Tantangan Mahasiswa Komunikasi Pasca Wisuda

Seminar Mata Komunikasi Jilid II

“Meski banyak peluang kerja, kami sebagai sarjana komunikasi merasa dilema. Karena adanya jurusan lain dan banyaknya pelamar pekerjaan yang menggunakan orang dalam.”

Keluhan tersebut disampaikan oleh salah satu peserta Seminar Mata Komunikasi Jilid II. Seminar bertajuk “Tantangan Mahasiswa Komunikasi Menghadapi Dunia Pasca Wisuda” ini digelar oleh Student Education Forum di Auditorium Hotel Prime Park. Berfokus pada solusi untuk keresahan mahasiswa lulusan ilmu komunikasi yang kesulitan melamar pekerjaan.

Ikatan Sarjana Komunikasi Indonesia (ISKI) mencatat, ada 160 bentuk profesi untuk sarjana komunikasi. Namun saat ini, lulusan disiplin ilmu manapun bisa terjun ke dunia kerja bidang komunikasi. Hal ini diutarakan oleh Nurul Huda, Ketua ISKI Riau. Selain itu, ia menilai mahasiswa kini masih kurang mengasah soft skill yang dibutuhkan dalam dunia kerja. Ditambah dengan adanya pandemi Covid-19, persaingan dalam melamar pekerjaan semakin ketat.

Nurul Huda juga menyayangkan pola pikir yang masih terbelenggu oleh kekhawatiran adanya pelamar dengan bantuan orang dalam. Ia harapkan pola pikir mahasiswa berubah jadi menciptakan lapangan pekerjaan, bukan hanya fokus mencari pekerjaan saja. “Mahasiswa sekarang terlalu fokus mengejar nilai. Padahal, nilai tinggi tidak menjamin kualitas yang bagus,” tegasnya.

Data yang Diberikan →
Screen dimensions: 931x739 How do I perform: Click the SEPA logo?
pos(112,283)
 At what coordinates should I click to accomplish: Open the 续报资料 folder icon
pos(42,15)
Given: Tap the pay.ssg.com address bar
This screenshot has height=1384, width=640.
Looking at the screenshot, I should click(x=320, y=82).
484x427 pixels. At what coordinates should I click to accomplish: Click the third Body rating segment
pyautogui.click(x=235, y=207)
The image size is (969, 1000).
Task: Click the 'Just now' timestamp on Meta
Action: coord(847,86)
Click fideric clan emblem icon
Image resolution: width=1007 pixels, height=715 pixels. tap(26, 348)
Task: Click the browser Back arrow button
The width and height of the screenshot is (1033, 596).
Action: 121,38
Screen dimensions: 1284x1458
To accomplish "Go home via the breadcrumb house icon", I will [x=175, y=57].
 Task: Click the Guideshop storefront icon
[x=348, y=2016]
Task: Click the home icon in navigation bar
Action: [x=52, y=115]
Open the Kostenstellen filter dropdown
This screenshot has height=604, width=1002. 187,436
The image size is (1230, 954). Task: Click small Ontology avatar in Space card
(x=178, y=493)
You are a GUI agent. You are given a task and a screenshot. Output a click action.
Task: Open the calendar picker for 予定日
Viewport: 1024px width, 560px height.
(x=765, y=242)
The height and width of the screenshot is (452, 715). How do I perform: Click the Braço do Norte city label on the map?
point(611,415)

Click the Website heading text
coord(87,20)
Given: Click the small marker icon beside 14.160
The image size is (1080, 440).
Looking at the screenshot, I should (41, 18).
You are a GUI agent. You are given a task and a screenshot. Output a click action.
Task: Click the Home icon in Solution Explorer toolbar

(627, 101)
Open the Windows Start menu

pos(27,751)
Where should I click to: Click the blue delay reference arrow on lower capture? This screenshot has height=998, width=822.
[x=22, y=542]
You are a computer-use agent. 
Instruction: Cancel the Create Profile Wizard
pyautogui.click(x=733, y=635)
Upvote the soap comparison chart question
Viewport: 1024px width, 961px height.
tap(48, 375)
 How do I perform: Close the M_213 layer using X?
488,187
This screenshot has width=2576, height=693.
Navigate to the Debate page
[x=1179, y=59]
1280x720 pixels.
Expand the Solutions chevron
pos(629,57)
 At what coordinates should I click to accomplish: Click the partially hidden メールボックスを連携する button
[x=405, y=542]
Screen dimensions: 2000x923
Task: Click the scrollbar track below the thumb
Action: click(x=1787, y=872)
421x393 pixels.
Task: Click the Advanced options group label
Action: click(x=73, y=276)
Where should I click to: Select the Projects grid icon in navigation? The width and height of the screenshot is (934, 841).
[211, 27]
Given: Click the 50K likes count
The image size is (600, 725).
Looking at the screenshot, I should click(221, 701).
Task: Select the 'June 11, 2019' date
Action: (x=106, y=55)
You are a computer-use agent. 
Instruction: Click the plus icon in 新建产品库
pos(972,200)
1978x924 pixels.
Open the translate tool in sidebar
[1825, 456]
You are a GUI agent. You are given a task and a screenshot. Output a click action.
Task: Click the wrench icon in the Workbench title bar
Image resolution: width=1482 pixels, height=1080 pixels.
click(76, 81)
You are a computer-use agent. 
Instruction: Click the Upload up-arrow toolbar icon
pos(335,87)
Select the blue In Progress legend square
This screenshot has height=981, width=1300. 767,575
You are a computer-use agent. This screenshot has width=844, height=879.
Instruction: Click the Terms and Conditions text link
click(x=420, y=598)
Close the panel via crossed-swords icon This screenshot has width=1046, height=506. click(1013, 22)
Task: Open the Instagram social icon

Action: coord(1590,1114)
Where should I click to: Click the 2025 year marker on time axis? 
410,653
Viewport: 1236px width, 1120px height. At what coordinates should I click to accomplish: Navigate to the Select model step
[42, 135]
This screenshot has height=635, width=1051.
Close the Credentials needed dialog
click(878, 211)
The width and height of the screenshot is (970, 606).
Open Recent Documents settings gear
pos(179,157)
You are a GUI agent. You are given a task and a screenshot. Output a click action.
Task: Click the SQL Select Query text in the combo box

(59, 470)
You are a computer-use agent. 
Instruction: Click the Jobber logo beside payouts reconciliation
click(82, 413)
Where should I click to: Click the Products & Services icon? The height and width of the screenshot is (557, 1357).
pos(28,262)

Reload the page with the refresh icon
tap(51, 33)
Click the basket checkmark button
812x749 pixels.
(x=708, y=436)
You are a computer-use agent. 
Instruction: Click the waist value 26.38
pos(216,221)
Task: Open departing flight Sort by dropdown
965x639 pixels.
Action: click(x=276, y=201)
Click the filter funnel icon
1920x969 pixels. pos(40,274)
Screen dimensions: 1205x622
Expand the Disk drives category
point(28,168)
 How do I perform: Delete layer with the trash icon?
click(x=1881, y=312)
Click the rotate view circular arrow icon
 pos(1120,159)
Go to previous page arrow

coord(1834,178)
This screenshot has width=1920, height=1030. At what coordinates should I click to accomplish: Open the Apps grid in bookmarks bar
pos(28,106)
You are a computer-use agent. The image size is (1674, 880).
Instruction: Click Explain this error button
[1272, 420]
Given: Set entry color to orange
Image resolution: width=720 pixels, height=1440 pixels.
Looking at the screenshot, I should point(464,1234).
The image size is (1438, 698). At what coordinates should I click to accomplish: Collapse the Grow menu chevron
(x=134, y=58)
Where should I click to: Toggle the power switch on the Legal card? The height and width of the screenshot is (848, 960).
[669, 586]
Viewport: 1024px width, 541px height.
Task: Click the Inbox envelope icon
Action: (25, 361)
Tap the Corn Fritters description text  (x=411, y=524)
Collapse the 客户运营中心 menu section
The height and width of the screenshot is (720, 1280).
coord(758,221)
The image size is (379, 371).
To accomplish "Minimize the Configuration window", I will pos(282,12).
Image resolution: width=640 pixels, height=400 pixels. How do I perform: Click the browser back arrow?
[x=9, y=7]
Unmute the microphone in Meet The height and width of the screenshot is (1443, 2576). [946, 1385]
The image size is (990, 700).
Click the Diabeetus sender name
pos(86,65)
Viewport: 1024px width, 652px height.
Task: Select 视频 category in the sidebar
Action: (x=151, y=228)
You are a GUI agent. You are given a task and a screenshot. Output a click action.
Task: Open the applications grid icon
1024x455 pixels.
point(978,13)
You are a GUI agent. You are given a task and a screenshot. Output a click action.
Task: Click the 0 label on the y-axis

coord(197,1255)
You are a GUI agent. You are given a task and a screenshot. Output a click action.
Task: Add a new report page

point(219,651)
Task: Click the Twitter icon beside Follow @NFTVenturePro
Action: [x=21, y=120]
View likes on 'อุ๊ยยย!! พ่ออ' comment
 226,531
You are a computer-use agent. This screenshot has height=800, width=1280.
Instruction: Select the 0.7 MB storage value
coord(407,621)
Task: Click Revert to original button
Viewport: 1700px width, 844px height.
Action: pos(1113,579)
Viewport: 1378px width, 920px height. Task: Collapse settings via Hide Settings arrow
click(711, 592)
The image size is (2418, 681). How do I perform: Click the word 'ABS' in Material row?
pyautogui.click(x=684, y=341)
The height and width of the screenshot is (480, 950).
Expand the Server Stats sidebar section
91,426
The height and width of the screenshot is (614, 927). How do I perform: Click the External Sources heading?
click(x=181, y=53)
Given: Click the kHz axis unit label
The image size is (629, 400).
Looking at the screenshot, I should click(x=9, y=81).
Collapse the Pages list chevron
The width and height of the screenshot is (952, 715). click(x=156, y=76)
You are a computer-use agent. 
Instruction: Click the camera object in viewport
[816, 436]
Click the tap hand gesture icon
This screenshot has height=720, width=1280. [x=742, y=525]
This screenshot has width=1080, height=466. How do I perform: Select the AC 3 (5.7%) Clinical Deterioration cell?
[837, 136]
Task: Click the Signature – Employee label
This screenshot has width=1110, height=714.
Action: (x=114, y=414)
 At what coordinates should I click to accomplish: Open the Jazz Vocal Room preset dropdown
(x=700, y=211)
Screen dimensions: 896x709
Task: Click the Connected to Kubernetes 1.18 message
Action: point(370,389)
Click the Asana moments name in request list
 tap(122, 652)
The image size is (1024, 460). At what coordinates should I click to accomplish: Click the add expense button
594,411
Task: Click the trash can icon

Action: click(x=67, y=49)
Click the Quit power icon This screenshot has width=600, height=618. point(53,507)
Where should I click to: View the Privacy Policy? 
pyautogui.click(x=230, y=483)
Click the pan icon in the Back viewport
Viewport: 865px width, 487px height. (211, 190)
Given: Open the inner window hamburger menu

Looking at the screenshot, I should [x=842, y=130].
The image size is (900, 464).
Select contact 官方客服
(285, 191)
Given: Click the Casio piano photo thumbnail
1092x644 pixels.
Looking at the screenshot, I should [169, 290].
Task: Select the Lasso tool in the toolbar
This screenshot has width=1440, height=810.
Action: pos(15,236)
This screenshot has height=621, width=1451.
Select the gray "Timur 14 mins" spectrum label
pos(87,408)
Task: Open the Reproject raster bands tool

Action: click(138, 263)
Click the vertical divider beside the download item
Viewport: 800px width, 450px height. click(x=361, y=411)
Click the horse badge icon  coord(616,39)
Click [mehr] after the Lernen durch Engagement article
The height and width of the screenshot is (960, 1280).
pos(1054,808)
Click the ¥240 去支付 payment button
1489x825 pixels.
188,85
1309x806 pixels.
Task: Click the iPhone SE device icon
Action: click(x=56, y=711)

Tujuan Tugas →
Jawablah berdasarkan teks tentang tantangan lulusan komunikasi:
(a) Siapa yang menggelar Seminar Mata Komunikasi Jilid II?
(b) Menurut catatan ISKI, ada berapa bentuk profesi untuk sarjana komunikasi?
(c) Menurut Nurul Huda, apa yang tidak dijamin oleh nilai tinggi?
Item di atas tidak berkaitan dengan teks.

Jawaban →
(a) Student Education Forum.
(b) 160 bentuk profesi.
(c) Kualitas yang bagus.